The authors highlight how their findings underscore the severity of disease usually encountered in post HCT patients and the clinical concern resulting in guidelines not being followed. The study discusses and highlights the difficulty in getting a reasonably-sized large number to address clinical studies in this space.
The study highlights the need to address these challenges and the need for better treatment options,
The limitation of the study are highlighted
Minor points
1. Table 4
Under switch to targetted therapy there are more all treatment course 45 that 43 (the total of combination therapy and monotherapy) could the authors please explain.
2. The author mentioned there was one patient that had IA and later non-IA does this explain the discrepancy seen on table 1, under acute leukemia, matched related donor characteristics and D-R+/D+R+ where the sum of the number of IA and non-IA patients exceed the All patients by 1? if so a footnote explaining that would be helpful.
Otherwise, a well-written manuscript highlighting the challenges in real life.
Author Response
We would like to thank the reviewer for their insightful comments and suggestions. A point-by-point response to all reviewer’s comments can be found below.
- Table 4. Under switch to targeted therapy there are more all treatment course 45 that 43 (the total of combination therapy and monotherapy) could the authors please explain.
Response:
We thank the reviewer for this remark. Indeed this was a typo that is now corrected in Table 4.

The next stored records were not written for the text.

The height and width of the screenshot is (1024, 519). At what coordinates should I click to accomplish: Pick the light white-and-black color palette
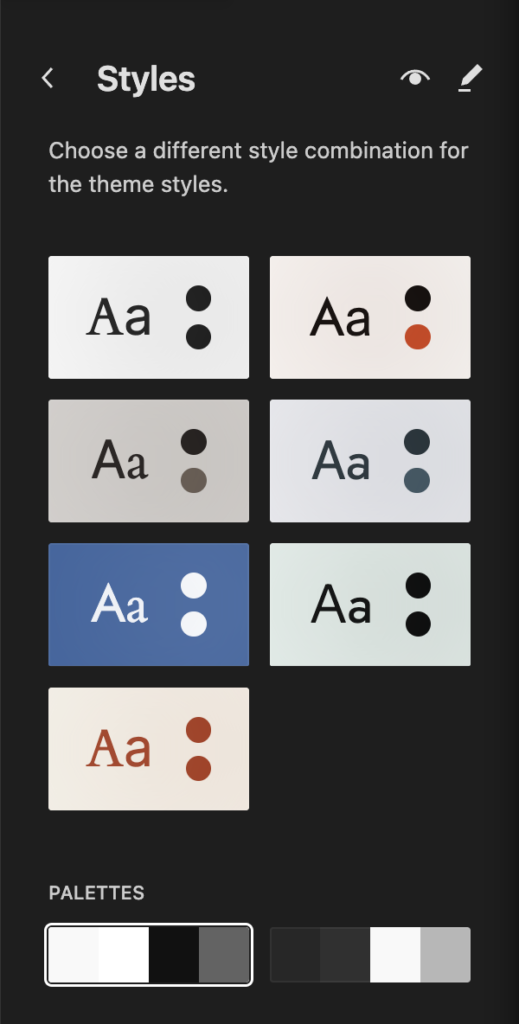coord(149,954)
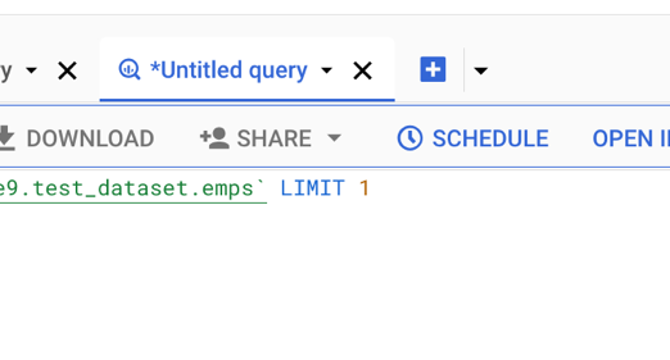This screenshot has height=360, width=670.
Task: Expand the SHARE dropdown arrow
Action: 334,138
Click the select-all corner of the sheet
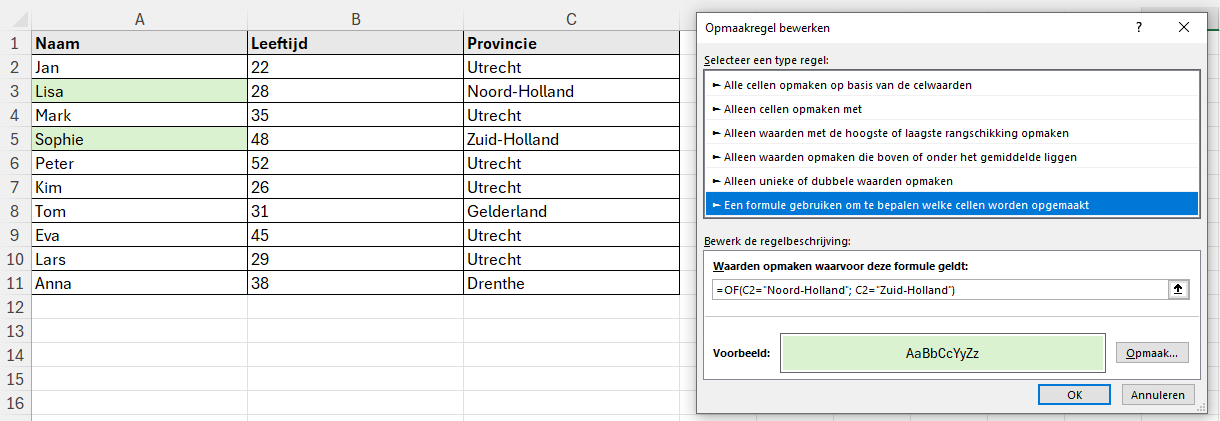The image size is (1220, 421). 15,19
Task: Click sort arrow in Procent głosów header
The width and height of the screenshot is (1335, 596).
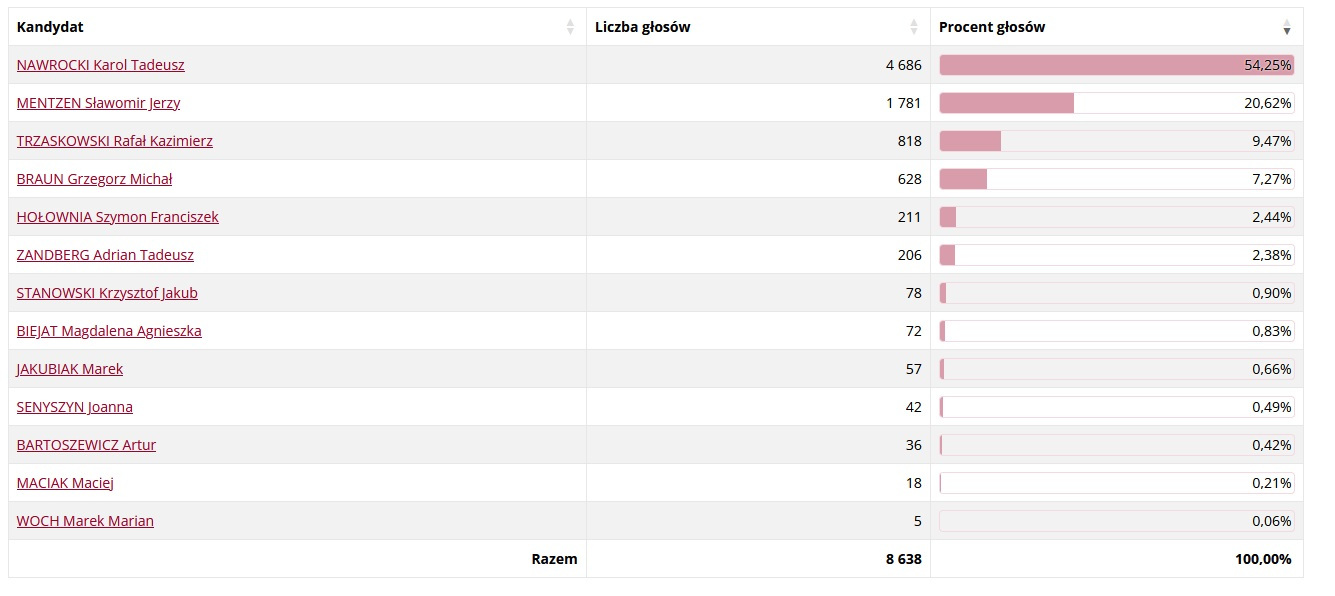Action: pos(1287,27)
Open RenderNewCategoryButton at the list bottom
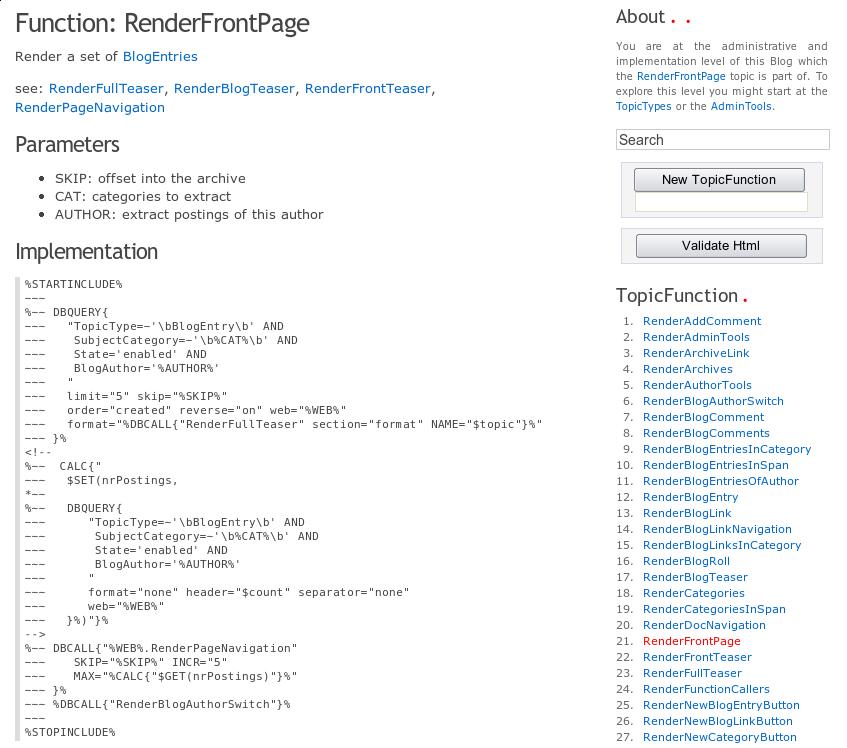 [719, 737]
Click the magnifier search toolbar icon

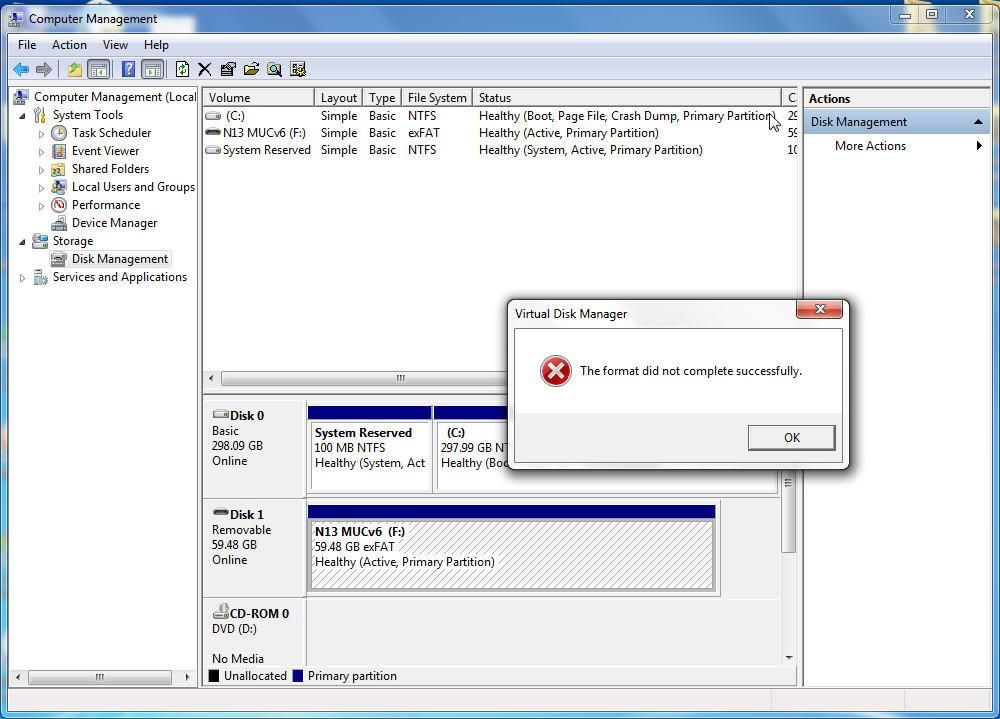pyautogui.click(x=274, y=69)
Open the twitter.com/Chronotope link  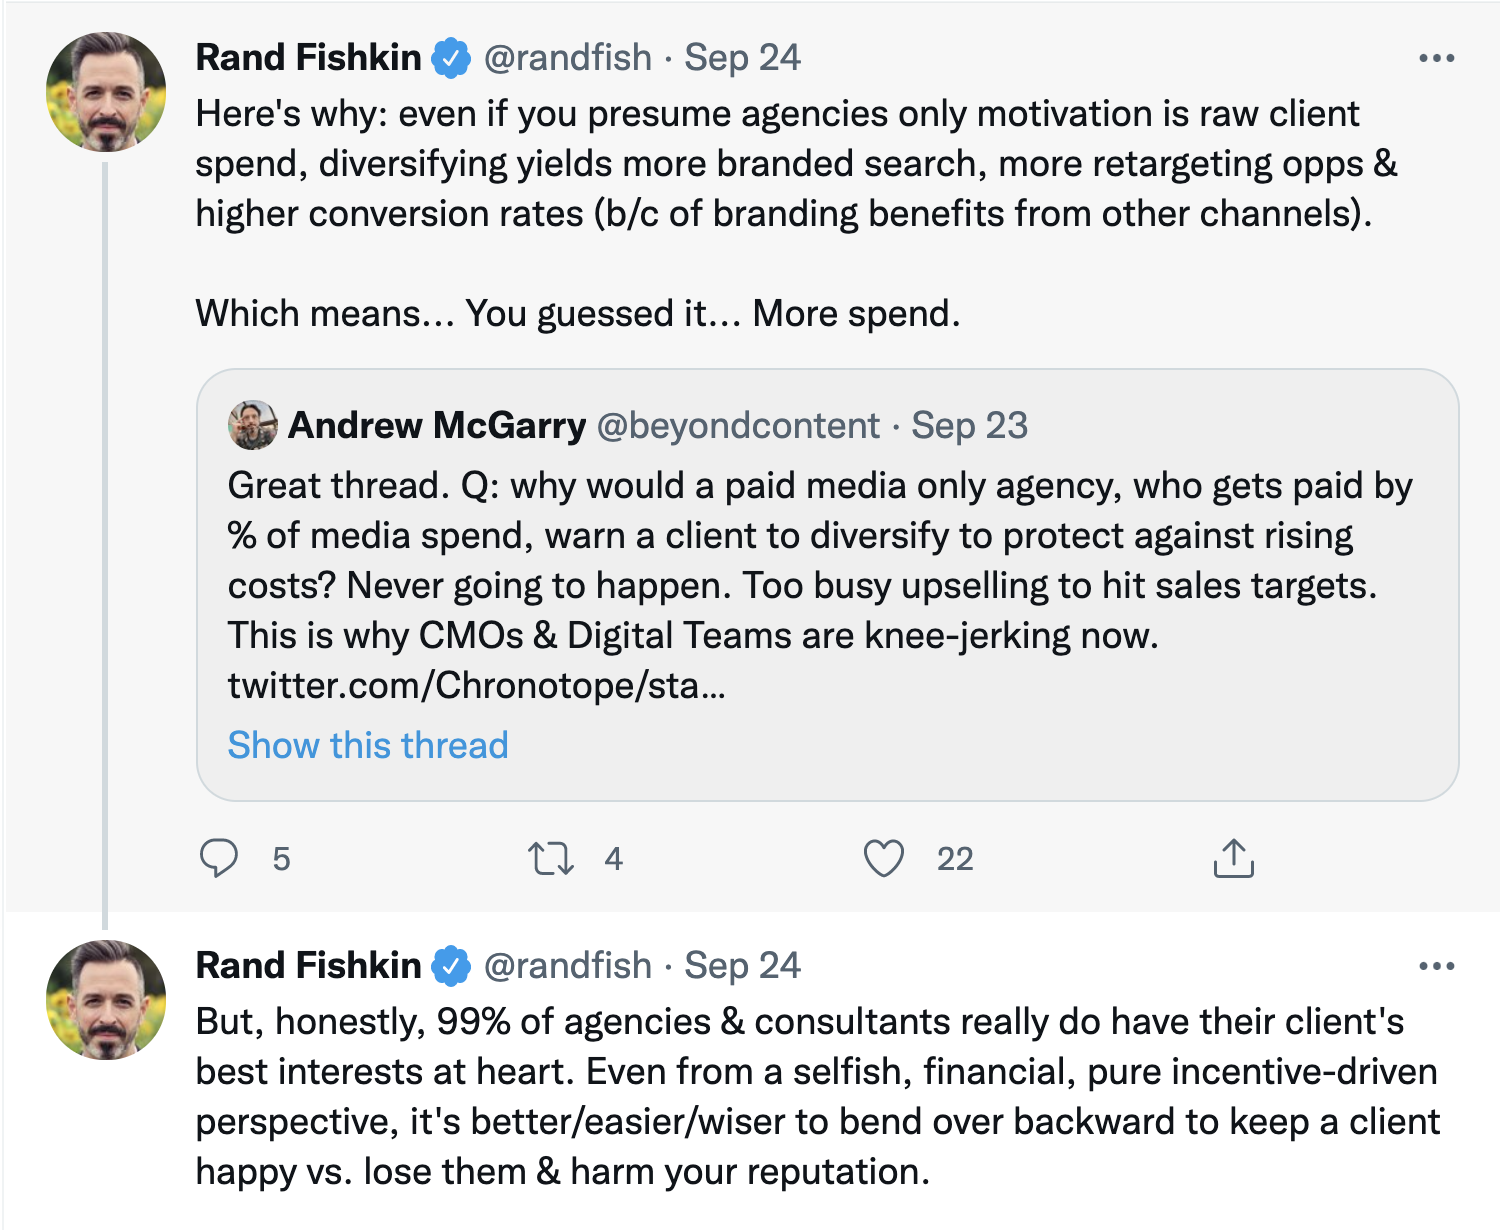476,685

- The author mentioned there was one patient that had IA and later non-IA does this explain the discrepancy seen on table 1, under acute leukemia, matched related donor characteristics and D-R+/D+R+ where the sum of the number of IA and non-IA patients exceed the All patients by 1? if so a footnote explaining that would be helpful.
Response:
This discrepancy is due to one patient that was diagnosed with IA and non-IA IMI and it’s attributes are counted in both IA and non-IA groups in the table. We have now included one footnote to clarify this point.